Pirzada Ashar, Connors Sean, Harris Scott, Adams Corey
Department of Internal Medicine, Memorial University, St. John's, NL, Canada.
Cardiology. 2017;138(4):259-263. doi: 10.1159/000479676. Epub 2017 Sep 27.

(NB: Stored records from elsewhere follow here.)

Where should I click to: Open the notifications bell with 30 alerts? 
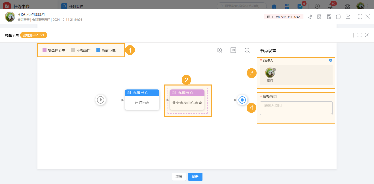pyautogui.click(x=330, y=6)
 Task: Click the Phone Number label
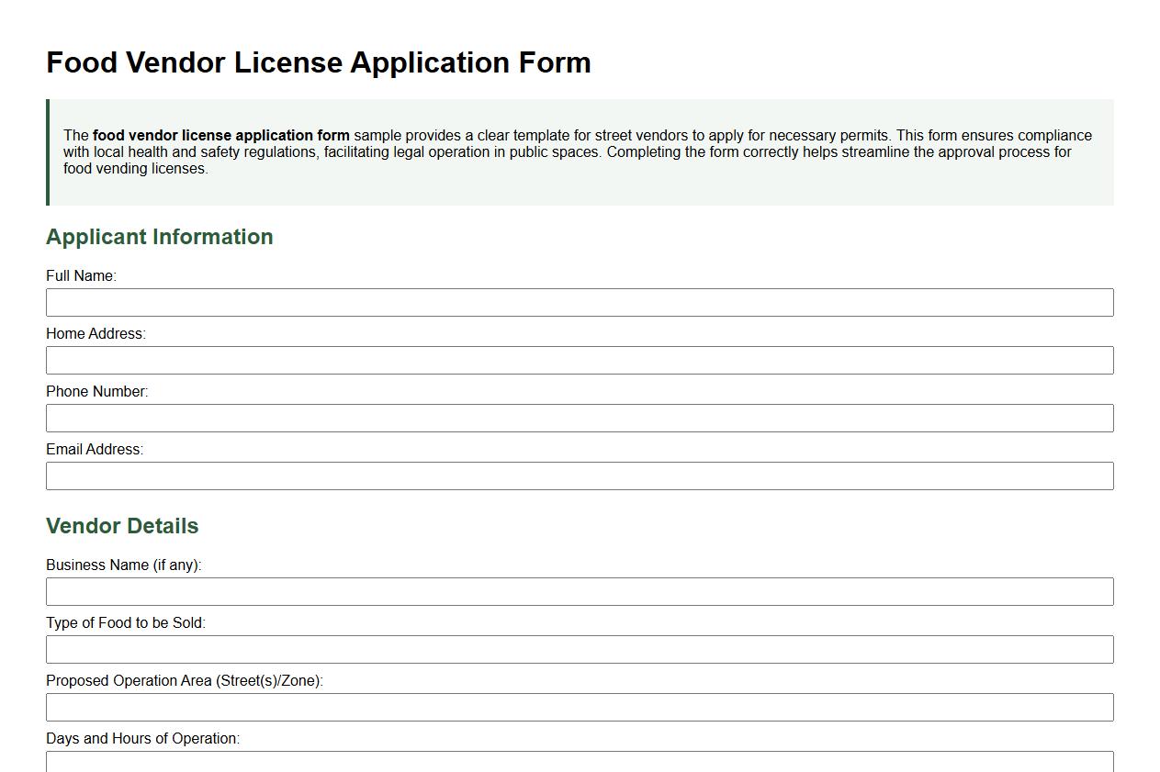pos(96,391)
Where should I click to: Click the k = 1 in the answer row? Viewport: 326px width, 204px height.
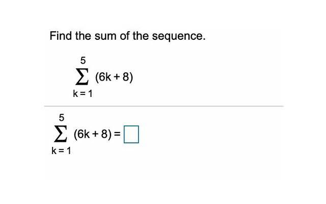(x=61, y=151)

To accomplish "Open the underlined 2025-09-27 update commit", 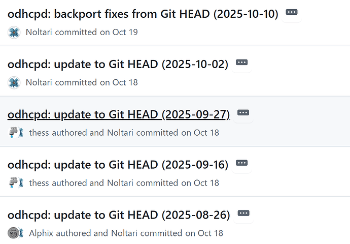I will point(119,114).
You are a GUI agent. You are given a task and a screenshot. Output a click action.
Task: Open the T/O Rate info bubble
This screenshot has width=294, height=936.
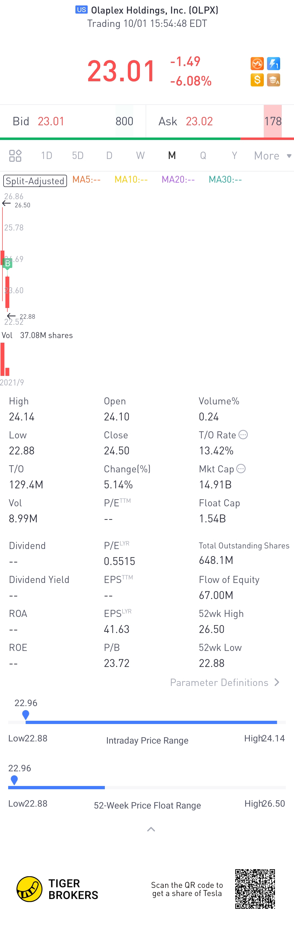click(243, 435)
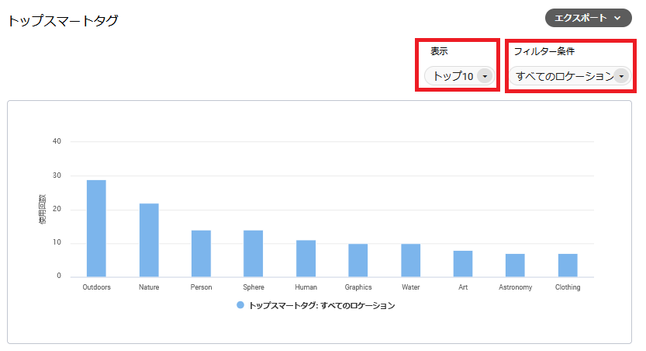Open the すべてのロケーション filter dropdown
The image size is (646, 351).
pos(565,76)
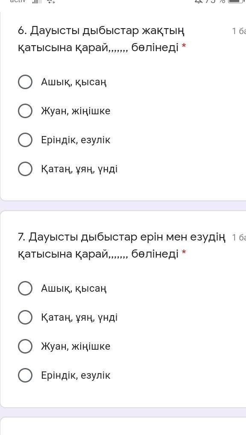Click 'Еріндік, езулік' label text in question 7
This screenshot has height=435, width=246.
(x=76, y=375)
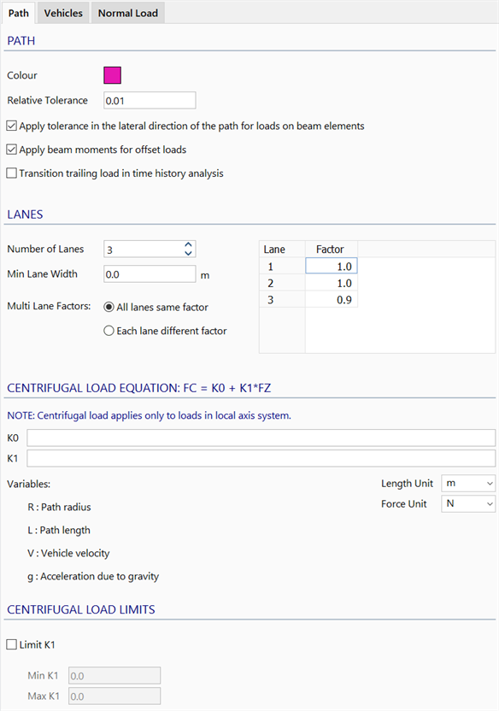
Task: Open the Normal Load tab
Action: coord(128,13)
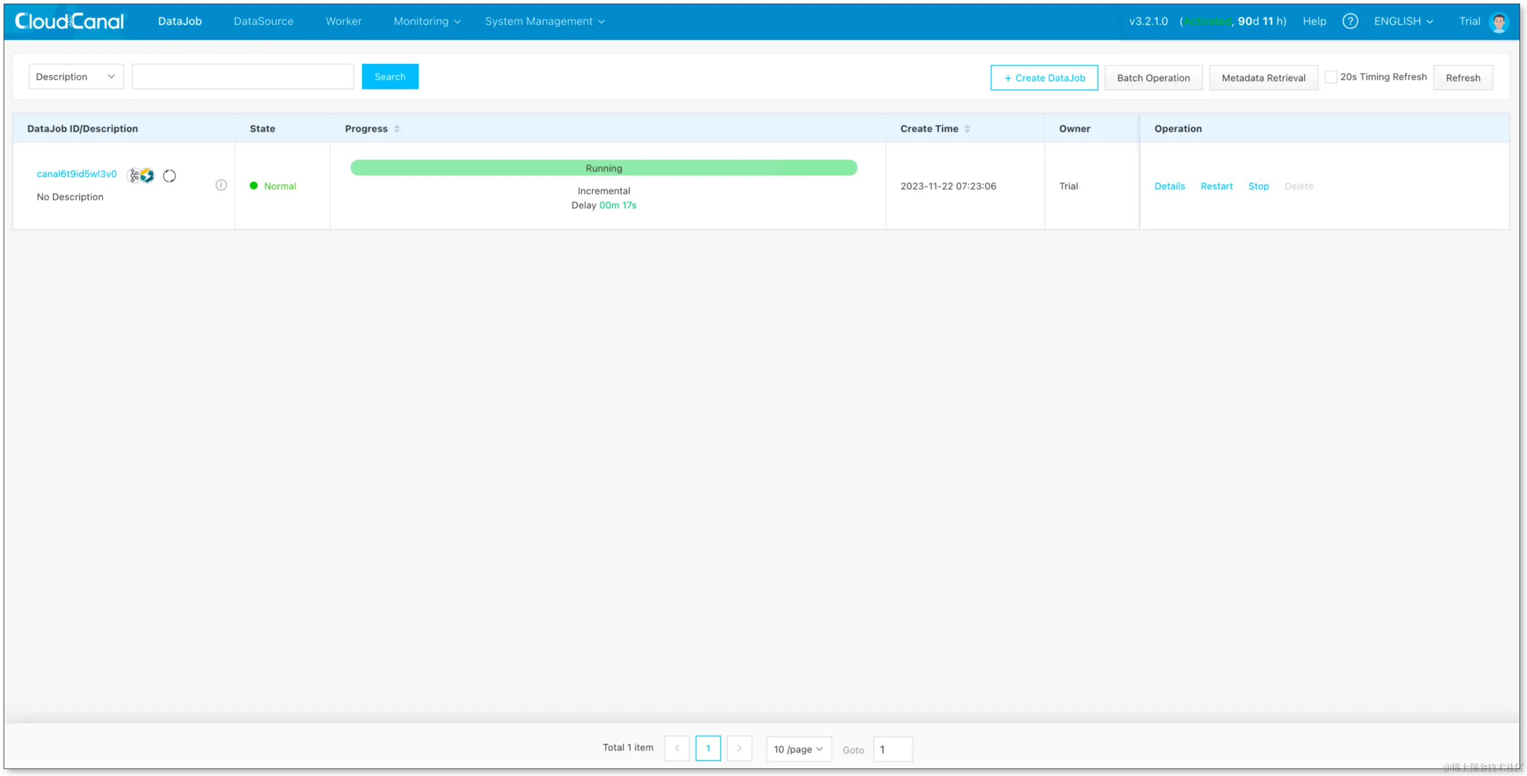The image size is (1527, 776).
Task: Stop the canal6t9id5wl3v0 DataJob
Action: (x=1258, y=186)
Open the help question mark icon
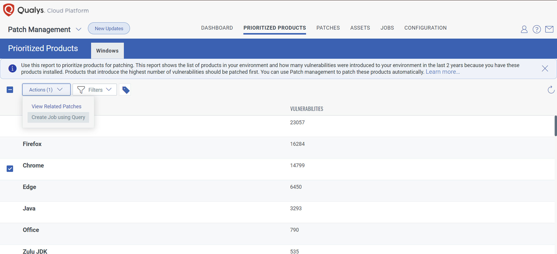557x254 pixels. (x=537, y=29)
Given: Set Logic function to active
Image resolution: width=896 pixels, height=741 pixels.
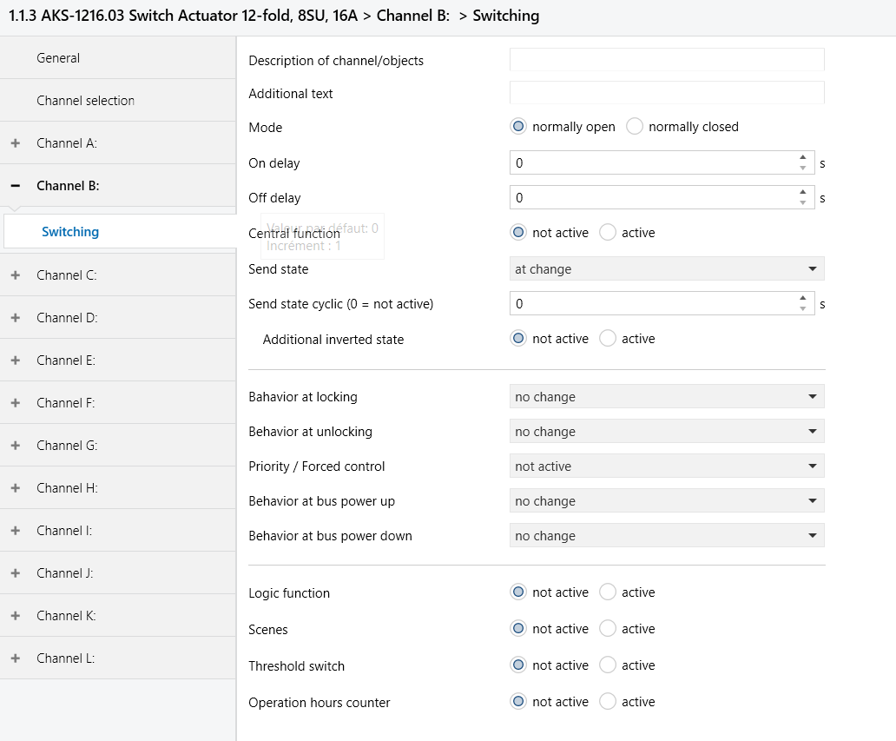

Primary cardiac T cell lymphoma is an extremely rare condition with only a handful of biopsy-proven cases worldwide. We present a 62-year-old female presenting with nonspecific chest discomfort, shortness of breath, and anterolateral ST-elevation on electrocardiogram mimicking a ST-elevation myocardial infarction. Imaging revealed a cardiac mass and cardiac catheterization showed diffuse noncritical coronary disease with an occluded 2nd diagonal branch. Biopsy via minimally invasive cardiac surgery showed a pathologically proven diagnosis of primary cardiac T cell lymphoma. To our knowledge, this is the first documented case worldwide of primary cardiac T cell lymphoma that has resulted in ST-elevation mimicking a myocardial infarction.
原发性心脏T细胞淋巴瘤是一种极其罕见的疾病,全球仅有少数经活检证实的病例。我们报告一例62岁女性,表现为非特异性胸部不适、呼吸急促,心电图显示前侧壁ST段抬高,酷似ST段抬高型心肌梗死。影像学检查发现心脏有肿块,心脏导管检查显示弥漫性非重度冠状动脉疾病,第二对角支闭塞。通过微创心脏手术进行活检,病理证实为原发性心脏T细胞淋巴瘤。据我们所知,这是全球首例记录在案的原发性心脏T细胞淋巴瘤导致酷似心肌梗死的ST段抬高的病例。